6. In the light of the aforesaid submission, the learned Counsel for the opposite parties has placed reliance upon the decision in the case of Kandu Musharand Ors. v. Jagdish Debi and Ors. 1979 BBCJ 82, wherein it has been held that the procedure of deciding the proceeding on perusal of the statement put in by the parties and the affidavits and documents filed by them has been given a go-bye. Witnesses have not to be examined and documents proved in accordance with the Evidence Act. It was, therefore, held that the order passed on a consideration of oral evidence and documents not proved in accordance with law has to be set aside.

7. Under the new Code procedure has been laid down under Section 145(4), Cr.P.C. which governs the manner in which the proceeding under Section 145, Cr.P.C. has to be disposed of. Parties are, therefore, bound to follow the procedure laid down under Section 145(4), Cr.P.C. and no waiver will apply so far as the procedure as laid down under the law is concerned. Provision of Section 145(4) Cr.P.C. maybe quoted hereunder:

145. (i) The Magistrate shall then, without reference to the merits or the claims of any of the parties to aright to possess the subject of dispute, peruse the statements so put in, hear the parties, receive all such evidence as may be produced by them, take such further evidence, if any, as he thinks necessary, and, if possible, decide whether any and which of the parties was at the date of the order made by him under Sub-section (1), in possession of the subject of dispute;

Provided that if it appears to the Magistrate that any party has been forcibly and wrongfully dispossess within two months next before the date on which the report of a Police Officer or other information was received by the Magistrate, or after that date and before the date of his order under Sub-section (1), he may that the party so dispossessed as if that party had been in possession on the date of his order under Sub-section (1).

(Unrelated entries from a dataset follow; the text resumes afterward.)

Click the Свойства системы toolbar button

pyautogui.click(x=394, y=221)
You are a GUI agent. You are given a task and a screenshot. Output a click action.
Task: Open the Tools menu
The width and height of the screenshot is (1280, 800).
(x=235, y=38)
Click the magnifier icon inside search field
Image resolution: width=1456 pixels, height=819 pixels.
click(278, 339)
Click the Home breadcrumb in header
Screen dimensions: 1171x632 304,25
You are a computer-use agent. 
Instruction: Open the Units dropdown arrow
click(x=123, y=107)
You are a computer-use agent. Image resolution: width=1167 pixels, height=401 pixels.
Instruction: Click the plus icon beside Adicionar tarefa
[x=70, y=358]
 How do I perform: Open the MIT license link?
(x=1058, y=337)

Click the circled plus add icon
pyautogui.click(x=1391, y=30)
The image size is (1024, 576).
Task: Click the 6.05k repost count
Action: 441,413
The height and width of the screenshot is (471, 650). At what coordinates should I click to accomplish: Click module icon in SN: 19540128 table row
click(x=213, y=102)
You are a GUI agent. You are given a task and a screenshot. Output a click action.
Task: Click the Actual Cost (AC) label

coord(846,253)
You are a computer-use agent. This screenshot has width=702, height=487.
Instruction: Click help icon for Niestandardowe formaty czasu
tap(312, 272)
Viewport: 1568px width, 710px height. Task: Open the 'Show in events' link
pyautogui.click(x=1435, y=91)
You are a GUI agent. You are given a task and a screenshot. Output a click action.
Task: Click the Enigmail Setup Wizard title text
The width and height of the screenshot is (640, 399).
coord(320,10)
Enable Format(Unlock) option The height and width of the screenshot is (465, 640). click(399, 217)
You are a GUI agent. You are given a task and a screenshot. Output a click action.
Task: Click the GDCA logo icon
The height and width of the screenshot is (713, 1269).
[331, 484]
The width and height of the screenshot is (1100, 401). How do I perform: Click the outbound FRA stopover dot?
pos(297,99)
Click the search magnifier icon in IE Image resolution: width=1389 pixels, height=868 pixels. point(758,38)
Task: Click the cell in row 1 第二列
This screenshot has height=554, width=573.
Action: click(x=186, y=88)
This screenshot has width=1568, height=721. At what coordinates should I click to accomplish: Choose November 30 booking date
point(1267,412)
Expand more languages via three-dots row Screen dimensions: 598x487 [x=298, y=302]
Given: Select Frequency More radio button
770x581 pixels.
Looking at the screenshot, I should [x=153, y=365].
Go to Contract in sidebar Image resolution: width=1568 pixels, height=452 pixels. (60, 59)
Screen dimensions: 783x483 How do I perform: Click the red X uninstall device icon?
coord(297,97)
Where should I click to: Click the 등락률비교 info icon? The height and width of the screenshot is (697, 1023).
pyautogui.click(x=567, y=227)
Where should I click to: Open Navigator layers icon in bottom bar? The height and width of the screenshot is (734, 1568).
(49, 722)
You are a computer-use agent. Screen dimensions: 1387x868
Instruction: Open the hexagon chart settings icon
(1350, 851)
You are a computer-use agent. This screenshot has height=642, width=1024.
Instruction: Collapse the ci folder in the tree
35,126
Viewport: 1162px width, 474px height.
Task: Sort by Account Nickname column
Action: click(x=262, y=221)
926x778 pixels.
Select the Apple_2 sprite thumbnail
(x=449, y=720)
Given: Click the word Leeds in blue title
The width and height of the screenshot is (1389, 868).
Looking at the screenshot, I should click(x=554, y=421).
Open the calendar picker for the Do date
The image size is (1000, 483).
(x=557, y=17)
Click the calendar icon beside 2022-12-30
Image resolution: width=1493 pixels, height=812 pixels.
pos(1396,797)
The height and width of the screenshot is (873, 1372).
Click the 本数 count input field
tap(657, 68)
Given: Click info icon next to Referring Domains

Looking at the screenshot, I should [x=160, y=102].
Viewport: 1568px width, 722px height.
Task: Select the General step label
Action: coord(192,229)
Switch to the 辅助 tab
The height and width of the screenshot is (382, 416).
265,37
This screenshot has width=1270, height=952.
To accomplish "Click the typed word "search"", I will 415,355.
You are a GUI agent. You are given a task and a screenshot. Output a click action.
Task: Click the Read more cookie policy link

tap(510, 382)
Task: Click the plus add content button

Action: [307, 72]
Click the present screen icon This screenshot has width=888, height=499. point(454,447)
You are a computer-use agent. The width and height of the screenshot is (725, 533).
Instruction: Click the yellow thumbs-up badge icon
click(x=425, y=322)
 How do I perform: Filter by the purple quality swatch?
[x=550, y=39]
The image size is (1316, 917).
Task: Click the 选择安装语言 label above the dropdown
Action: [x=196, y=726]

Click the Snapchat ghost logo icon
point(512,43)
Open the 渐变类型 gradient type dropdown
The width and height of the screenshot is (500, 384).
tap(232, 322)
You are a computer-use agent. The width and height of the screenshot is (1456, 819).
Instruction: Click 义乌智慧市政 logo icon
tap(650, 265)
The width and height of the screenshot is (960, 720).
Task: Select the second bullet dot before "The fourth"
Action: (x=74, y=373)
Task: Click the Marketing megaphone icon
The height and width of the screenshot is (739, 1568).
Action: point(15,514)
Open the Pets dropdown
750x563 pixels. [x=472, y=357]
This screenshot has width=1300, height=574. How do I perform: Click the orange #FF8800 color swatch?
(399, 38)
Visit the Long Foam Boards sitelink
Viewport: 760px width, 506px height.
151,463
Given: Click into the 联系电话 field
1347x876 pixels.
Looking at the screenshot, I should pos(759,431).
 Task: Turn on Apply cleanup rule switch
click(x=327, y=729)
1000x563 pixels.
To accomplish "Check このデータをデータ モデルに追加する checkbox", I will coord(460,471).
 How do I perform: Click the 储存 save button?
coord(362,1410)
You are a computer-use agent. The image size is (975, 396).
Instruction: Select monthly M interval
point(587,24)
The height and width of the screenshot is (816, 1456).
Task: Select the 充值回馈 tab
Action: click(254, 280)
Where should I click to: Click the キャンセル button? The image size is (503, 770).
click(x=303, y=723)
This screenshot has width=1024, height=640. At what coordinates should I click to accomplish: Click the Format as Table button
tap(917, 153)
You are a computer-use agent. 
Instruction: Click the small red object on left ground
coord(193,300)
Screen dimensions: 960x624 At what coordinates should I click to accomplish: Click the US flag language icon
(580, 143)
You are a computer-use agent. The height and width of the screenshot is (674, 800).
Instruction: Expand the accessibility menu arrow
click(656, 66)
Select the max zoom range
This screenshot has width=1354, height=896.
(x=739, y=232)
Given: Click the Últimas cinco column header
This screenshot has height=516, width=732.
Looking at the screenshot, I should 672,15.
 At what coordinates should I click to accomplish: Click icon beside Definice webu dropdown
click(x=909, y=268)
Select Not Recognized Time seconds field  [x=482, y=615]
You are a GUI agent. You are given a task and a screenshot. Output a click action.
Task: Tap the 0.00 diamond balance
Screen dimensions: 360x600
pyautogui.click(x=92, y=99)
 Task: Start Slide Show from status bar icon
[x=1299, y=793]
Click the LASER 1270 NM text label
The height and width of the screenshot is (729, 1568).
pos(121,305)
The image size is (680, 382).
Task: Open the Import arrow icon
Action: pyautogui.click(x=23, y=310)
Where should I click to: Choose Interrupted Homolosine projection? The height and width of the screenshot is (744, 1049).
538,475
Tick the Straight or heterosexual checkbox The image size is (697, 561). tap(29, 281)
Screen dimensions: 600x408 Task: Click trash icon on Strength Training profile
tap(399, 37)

The aforesaid provision would clearly indicate that the Magistrate shall receive the evidence as may be produced by the parties which means that the documents which the parties intend to adduce in evidence has to be proved in accordance with the provision of the Evidence Act and the Magistrate who considers the documents which have not been proved in accordance with the law of evidence has certainly committed illegality in considering those documents. In other words, the Magistrate cannot look into those documents which have not been legally proved in accordance with the provision of the Evidence Act.

8. In the instant case, it appears from the record as well as from the impugned order passed by the learned Additional Sessions Judge that the documents, viz., Exhibit. 1 to 6/b which -were considered by the learned Executive Magistrate for coming to his conclusion were not proved in accordance with the provision of the Evidence Act and the learned Additional Sessions .Judge rightly set aside the order passed by the Executive Magistrate and remitted back the matter to him for providing opportunity to the parties in the proceeding to prove the documents filed by them in accordance with law and then decide the matter in coming to conclusion. The learned Additional Sessions Judge has relied upon the decision of this Court in the case of Kanda Musher and Ors. v. Jagdish Devi, (supra) which in my view, lays down the correct proposition of law.

9. For the reasons stated above, the order dated 21.7.98 passed by the IInd Additional Sessions Judge, Dhanbad in Cr. Revision No. 79 of 1997 is upheld. In the result, therefore, I do not find any merit in this application which stands dismissed.